ЗАДАНИЕ 1 ::
Ответьте по отрывку о «Новом американце»:
(a) В каком году Марк Серман познакомился с Сергеем Довлатовым?
(b) Сколько умывальников было в редакции?
(c) С чем сравнивается пластика таракана?
ЗАДАНИЕ 2 :: Перепишите слово в слово часть отрывка о «Новом американце», начиная со слов «Начались бои с» и заканчивая словами «таракан повысил голос?».
ЗАДАНИЕ 3 :: Напишите продолжение отрывка о «Новом американце», начиная сразу после его последней фразы.

ФРАГМЕНТ ТЕКСТА ::
━━━━━━━━━━━━━━━━━━━━━━━━━━━━━━

Начались бои с применением химического оружия. Заливаем комнаты всякой ядовитой дрянью.
Вроде бы и зверя нет страшнее таракана! Совсем разочаровал нас проклятый капитализм!
А между тем — кто видел здесь хотя бы одно червивое яблоко? Хотя бы одну подгнившую картофелину? Не говоря уже о старых большевиках.
И вообще, чем провинились тараканы? Может, таракан вас когда-нибудь укусил? Или оскорбил ваше национальное достоинство? Ведь нет же…
Таракан безобиден и по-своему элегантен. В нем есть стремительная пластика маленького гоночного автомобиля.
Таракан не в пример комару — молчалив. Кто слышал, чтобы таракан повысил голос?
Таракан знает свое место и редко покидает кухню.
Таракан не пахнет. Наоборот, борцы с тараканами оскверняют жилища гнусным запахом химикатов…
Марк Серман:
Я познакомился с Сергеем Довлатовым в 1980 году. В одном из наших первых разговоров я пожаловался ему на безденежье, и он сразу решил взять надо мной шефство. Сергей не только взял меня на работу в «Новый американец», но и пригласил временно пожить у них с Леной.
В «Новом американце», который только что открылся, я занимал должность сборщика объявлений. Деятельность моя, надо сказать, была довольно безуспешной. Никто не хотел давать объявления в новую, никому не известную газету и тем более платить за это. Наши импатриоты, с которыми мы связывались, вообще подозрительно относились к телефонным звонкам, к газетам и к предложениям отдать деньги неизвестно на что. Кроме того, была большая конкуренция со стороны «Нового русского слова». Впоследствии, однако, объявления собирались быстрее и проще, чем в самом начале.
Вся редакция занимала помещение не более двадцати метров. В основном это небольшое пространство было занято столами и умывальниками: у нас было два умывальника. Разговоры в редакции длились совсем недолго. Сначала обсуждали новый номер, потом шли выпивать. Это была наша обычная программа.
Мы углубились в джунгли американского бизнеса.
Идеи у нас возникали поминутно. И любая открывала дорогу к богатству.
Когда идей накопилось достаточно, мы обратились к знакомому американцу Гольдбергу.
Гольдберг ознакомился с идеями. Затем сурово произнес:
— За эту идею вы получите год тюрьмы. За эту — два. За эту — четыре с конфискацией имущества. А за эту вас просто-напросто депортируют…
Пришлось начинать все сначала.
Одновременно вырабатывалась творческая позиция газеты. Мы провозгласили:
«Новый американец» является демократической, свободной трибуной. Он выражает различные, иногда диаметрально противоположные точки зрения. Выводы читатель делает сам…
…Наша газета должна быть разнообразной, многосторонней, универсальной.

━━━━━━━━━━━━━━━━━━━━━━━━━━━━━━

ИСХОДНЫЕ ДАННЫЕ ::

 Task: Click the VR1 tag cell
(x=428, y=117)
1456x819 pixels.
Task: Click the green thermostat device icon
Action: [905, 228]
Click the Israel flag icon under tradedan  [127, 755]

━━━━━━━━━━━━━━━━━━━━━━━━━━━━━━

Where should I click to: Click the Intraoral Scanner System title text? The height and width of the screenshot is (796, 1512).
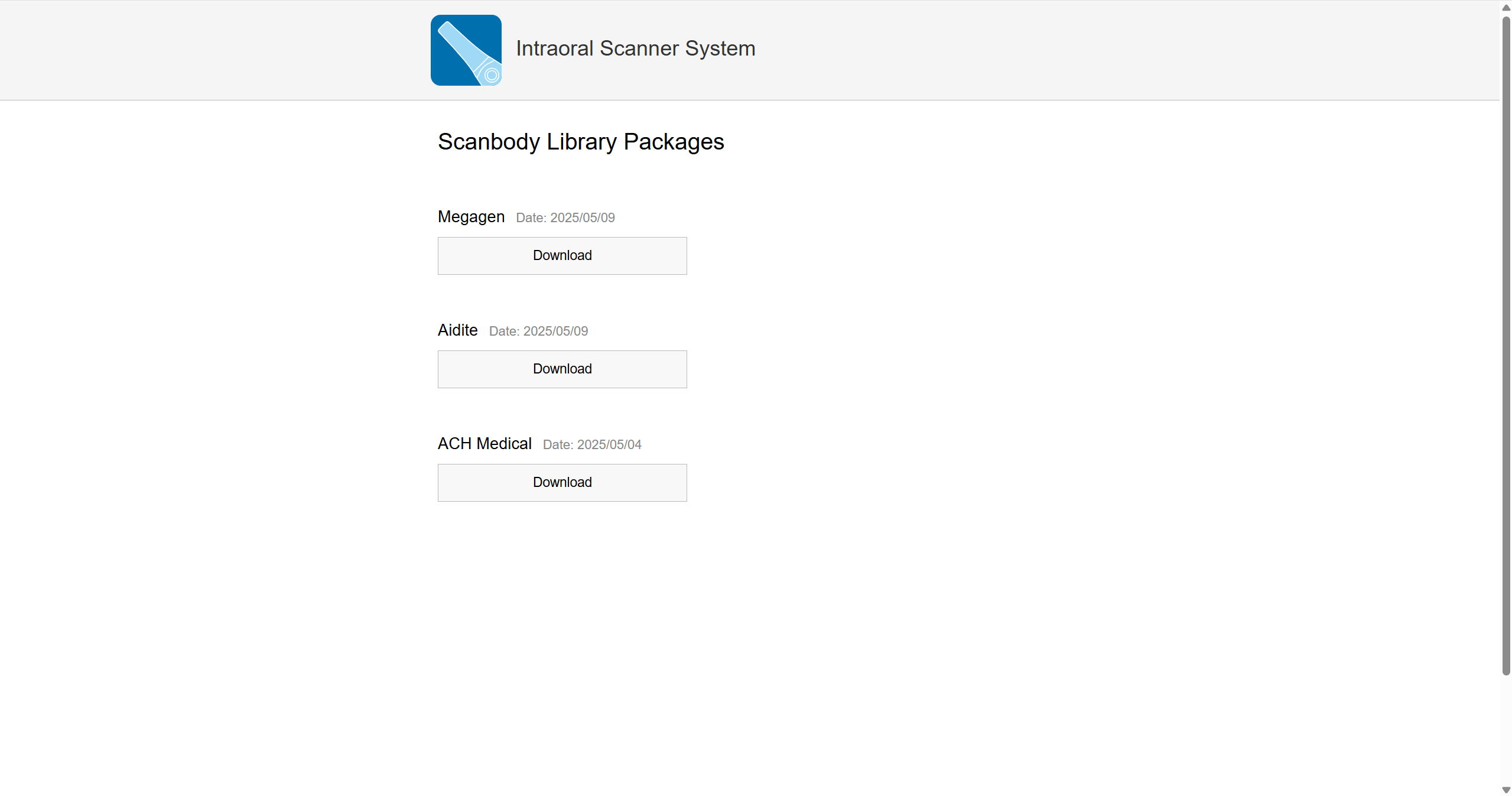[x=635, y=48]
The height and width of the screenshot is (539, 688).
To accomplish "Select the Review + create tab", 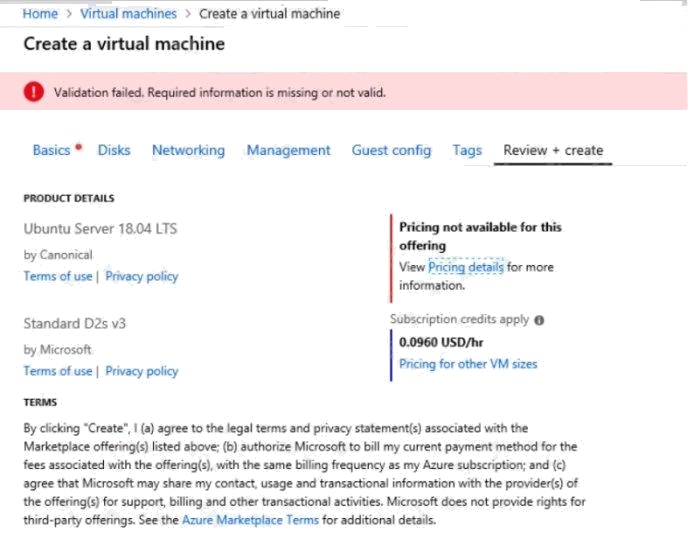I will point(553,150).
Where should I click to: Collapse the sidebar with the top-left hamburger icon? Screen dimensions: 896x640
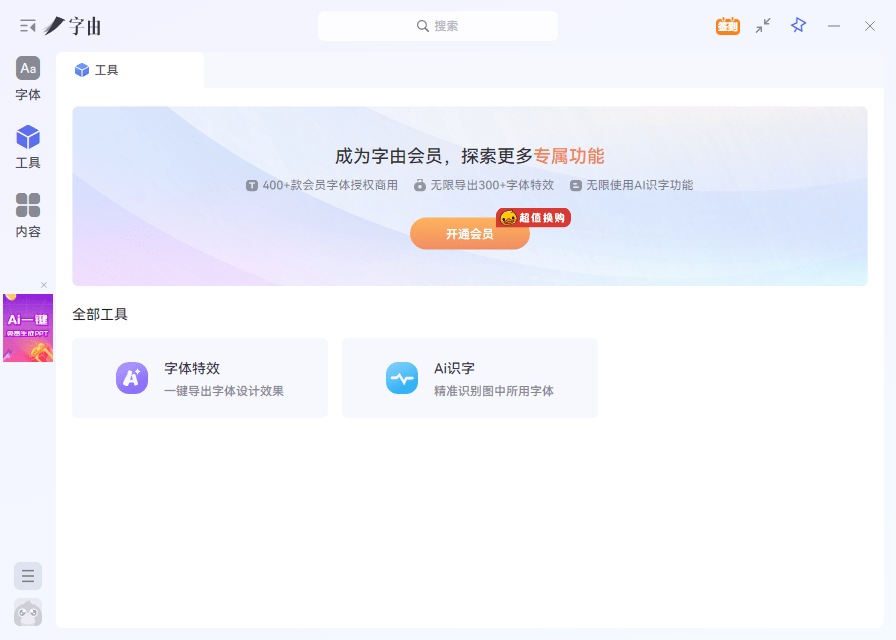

━━━━━━━━━━━━━━━━━━━━━━━━━━━━━━

ОТВЕТ 1 ::
(a) В 1980 году.
(b) Два.
(c) С пластикой маленького гоночного автомобиля.

ОТВЕТ 2 ::
Начались бои с применением химического оружия. Заливаем комнаты всякой ядовитой дрянью.
Вроде бы и зверя нет страшнее таракана! Совсем разочаровал нас проклятый капитализм!
А между тем — кто видел здесь хотя бы одно червивое яблоко? Хотя бы одну подгнившую картофелину? Не говоря уже о старых большевиках.
И вообще, чем провинились тараканы? Может, таракан вас когда-нибудь укусил? Или оскорбил ваше национальное достоинство? Ведь нет же…
Таракан безобиден и по-своему элегантен. В нем есть стремительная пластика маленького гоночного автомобиля.
Таракан не в пример комару — молчалив. Кто слышал, чтобы таракан повысил голос?

ОТВЕТ 3 ::
Таким же мы представляем и нашего гипотетического читателя.
Это человек любого вероисповедания, ненавидящий тиранию, демагогию и глупость.
Обладающий широким кругозором в сфере политики, науки, искусства.
Отдающий должное как высокой литературе, так и развлекательному чтению.
Чуждый снобизма, интересующийся шахматами и футболом, голливудской хроникой и астрологическими прогнозами.
Это человек, озабоченный судьбами заложников, но готовый увлечься и кроссвордом.
Это человек, уяснивший главное — мир спасут отвага, доброта и благородство.
Короче, это — обыкновенный человек, простой и сложный, грустный и веселый, рассудительный и беспечный…
Надеюсь, ты узнаешь себя, читатель?
Нина Аловерт:
В 1980 году Довлатов пригласил меня в газету «Новый американец», и я стала ее театральным (преимущественно балетным) критиком и фотографом. В то время я действительно больше занималась балетом, чем какими-то общими редакционными делами, газетой как таковой. Но в этом смысле я была скорее исключением. Все были безумно влюблены в эту газету и работали в ней почти бесплатно. «Новый американец» стал делом первостепенной важности, почти делом жизни. Те, у кого не было этого энтузиазма, постепенно ушли из редакции. Газета имела невероятный успех: сейчас это даже трудно себе представить. Мы ездили по разным городам, и везде нас ждали, на встречи с нами приходило огромное количество людей.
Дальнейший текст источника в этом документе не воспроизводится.